Différentes disciplines doivent apporter leurs concepts, méthodes et outils, pour construire une vision structurée de la problématique et proposer des actions sur le terrain. On peut au moins citer quatre approches de l’intelligence collective qui gagnent à être croisées[2] et qui peuvent s’appuyer sur différentes ingénieries :
Approche communicationnelle
· Dispositifs sociotechniques et figures d’acteurs,
· construction du sens et dynamique des connaissances.
Approche socioorganisationnelle
· agencements organisationnels,
· impact des enjeux et des outils de gestion.

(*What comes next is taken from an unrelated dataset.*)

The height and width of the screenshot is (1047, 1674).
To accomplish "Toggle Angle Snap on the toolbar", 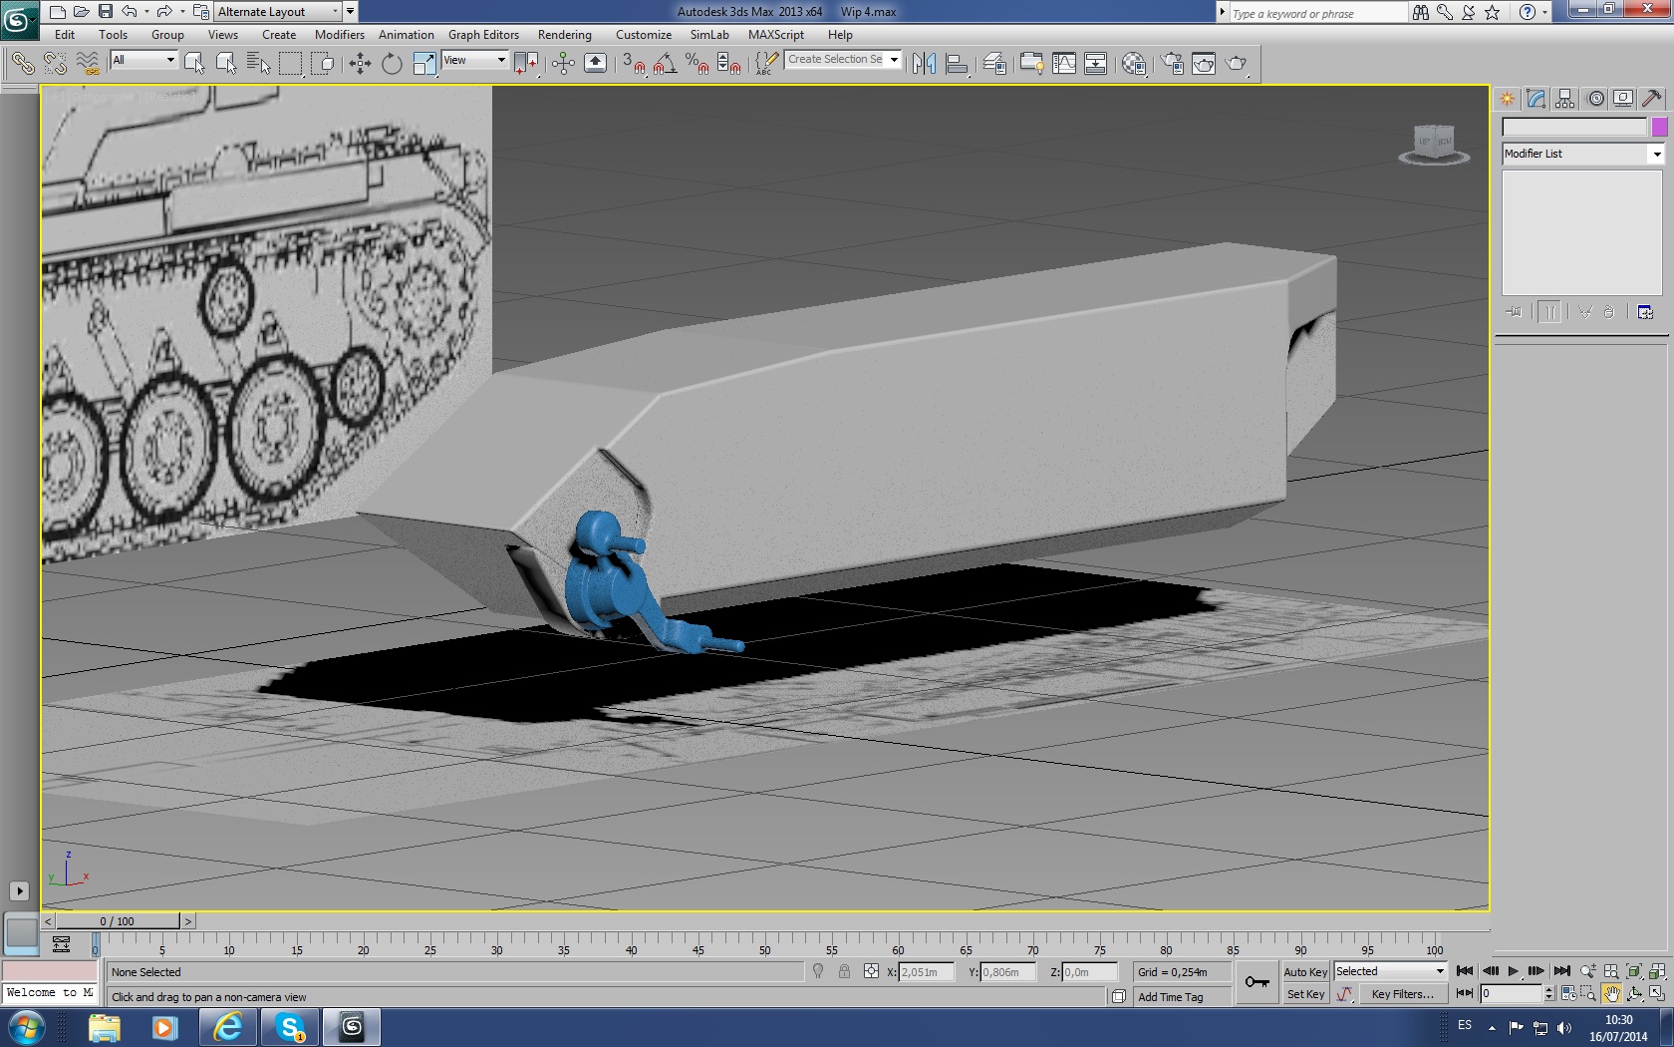I will click(x=665, y=64).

Approche de la cognition sociale
· communautés stratégiques de connaissances,
· corpus de connaissances dynamiques et décisions collectives,
Approche de l’intelligence artificielle
· iprocessus de coopération et négociation,
· systèmes multi-agents,
Le croisement de ces approches doit permettre de construire une véritable problématique de l’intelligence collective, afin de déterminer un recours argumenté des technologies de l’information [3].:
· Ingénieries des connaissances
· Ingénieries des systèmes d’information
· Ingénierie des données
Ces domaines de travail décrits comme ingénieries sont vus ici comme portant sur la manipulation de formes sémiotiques empruntées à la langue naturelle et aux formes générales d’écriture : textuelle, graphique, imagée, filmée… sans formaliser la signification exprimée
En précisant des normes et des standards pour assembler des formes sémiotiques, les technologies de l’information mobilisent le calcul numérique, non au profit d’une formalisation du raisonnement, mais au profit d’une transmission de la mémoire [Bachimont, 1994].

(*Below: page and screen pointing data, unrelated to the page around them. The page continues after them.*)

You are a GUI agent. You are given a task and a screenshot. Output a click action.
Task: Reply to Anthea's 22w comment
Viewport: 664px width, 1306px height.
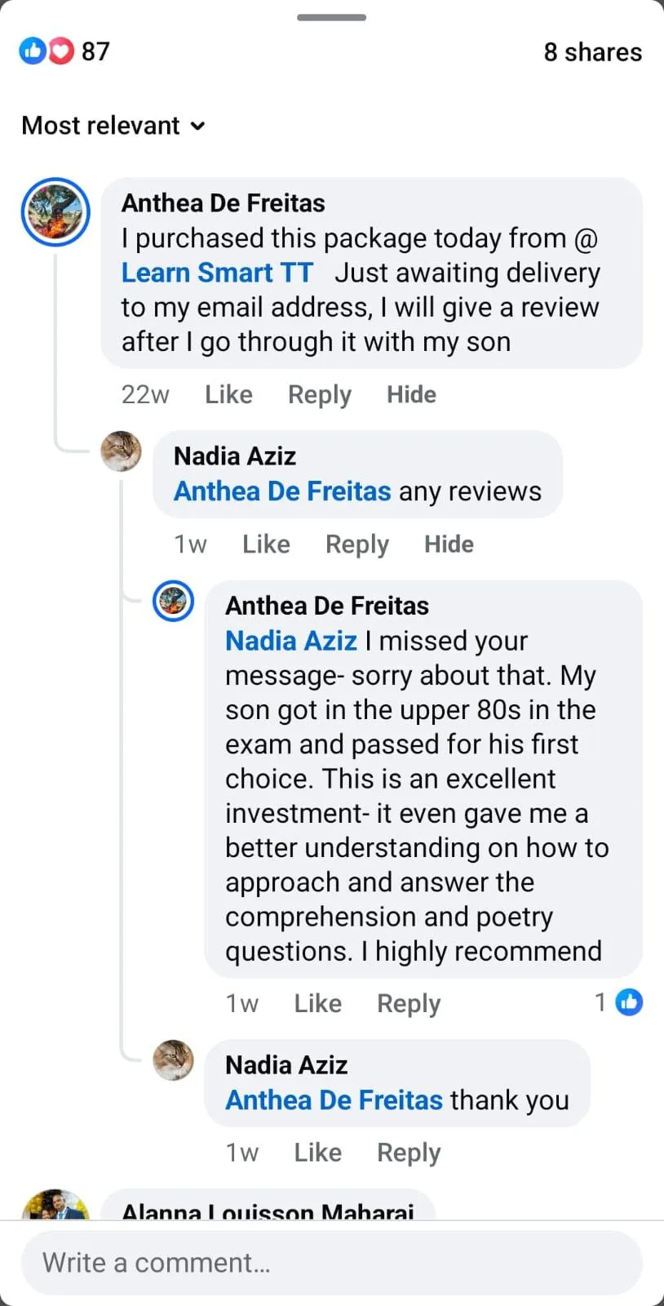320,395
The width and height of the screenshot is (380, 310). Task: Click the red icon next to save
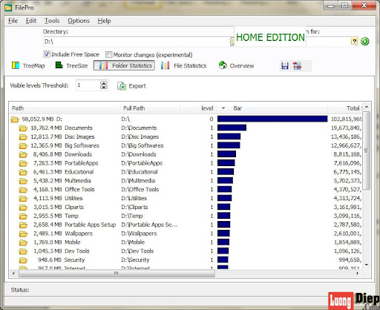click(x=297, y=66)
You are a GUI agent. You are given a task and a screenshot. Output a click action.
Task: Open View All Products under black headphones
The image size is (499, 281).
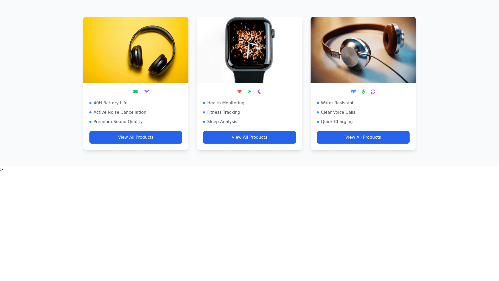pos(136,137)
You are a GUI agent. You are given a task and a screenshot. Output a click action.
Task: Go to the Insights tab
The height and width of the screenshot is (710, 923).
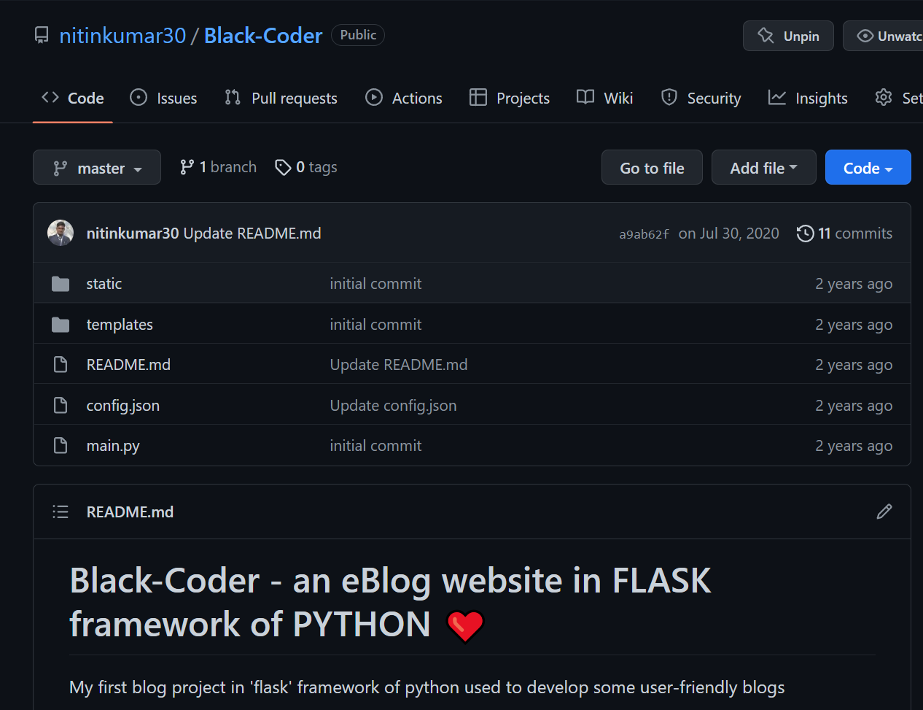tap(808, 98)
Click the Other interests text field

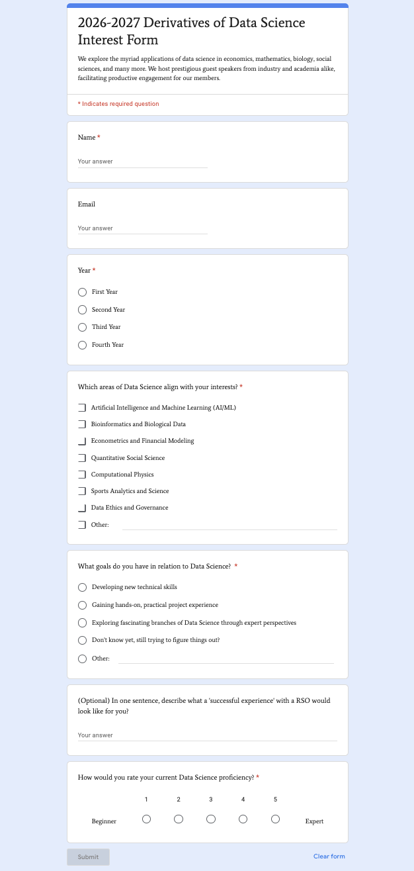229,525
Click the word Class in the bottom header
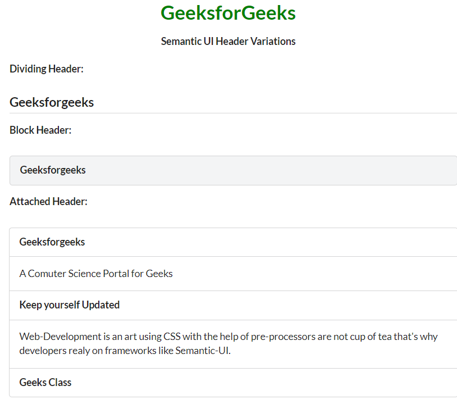457x413 pixels. point(59,383)
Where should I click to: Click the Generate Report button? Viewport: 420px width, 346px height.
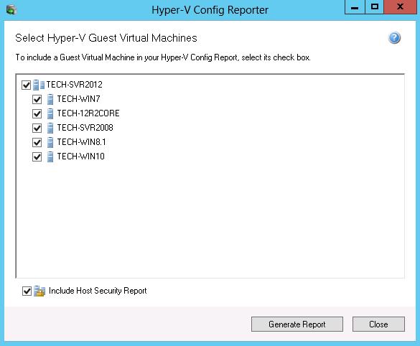297,324
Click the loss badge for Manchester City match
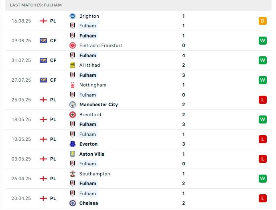The height and width of the screenshot is (210, 276). 263,100
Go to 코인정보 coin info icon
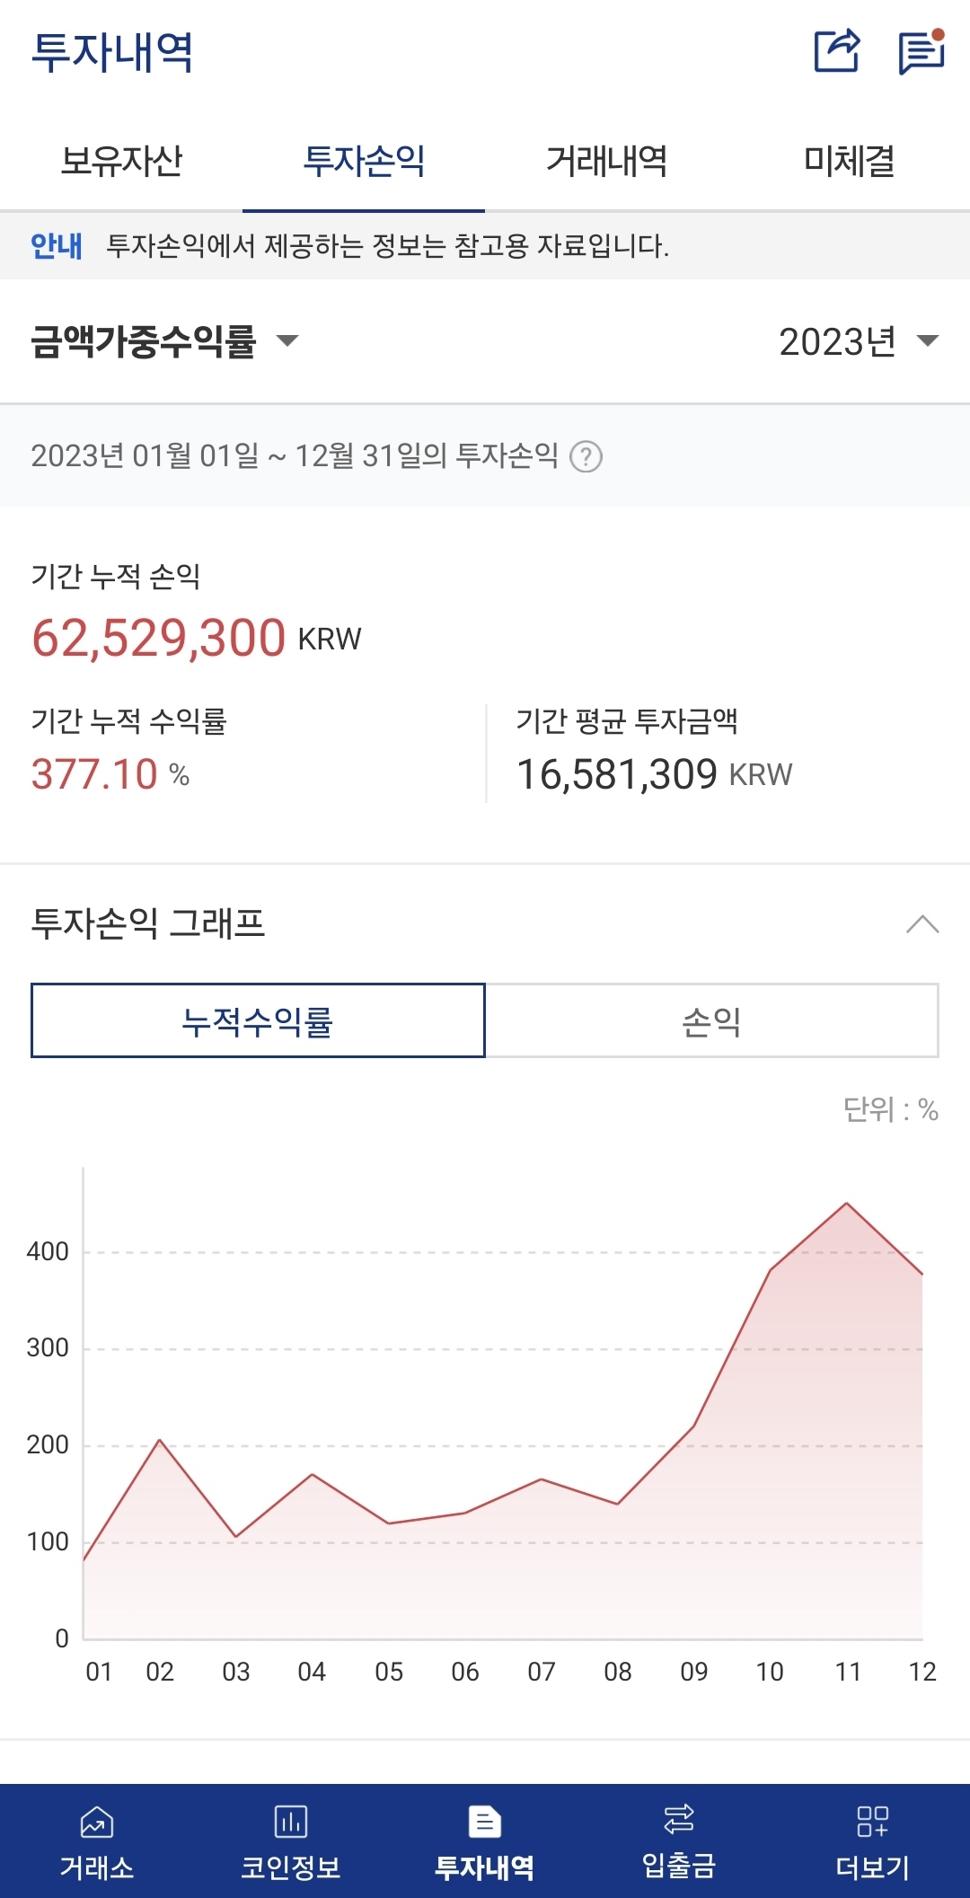This screenshot has height=1898, width=970. tap(290, 1823)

[1] On parle ici naturellement de représentation comme fondée sur l’interprétation en tant que « dévoilement du sens » ; la représentation au sens informatique, est d’une autre nature car dépourvue de toute intentionnalité
[2] En effet, elles prennent chacune comme objet scientifique les collectifs dans leurs contextes d’action ; les considérations sur le traitement de l’information en découlent, mais ne constituent pas l’intentionnalité première de la recherche.
[3] l’intelligence artificielle, au sens strict, ne numérise pas le monde ou la pensée, mais la connaissance : la représentation des connaissances revient à rechercher un langage de formalisation dont les opérations interprétatives correspondent aux raisonnements.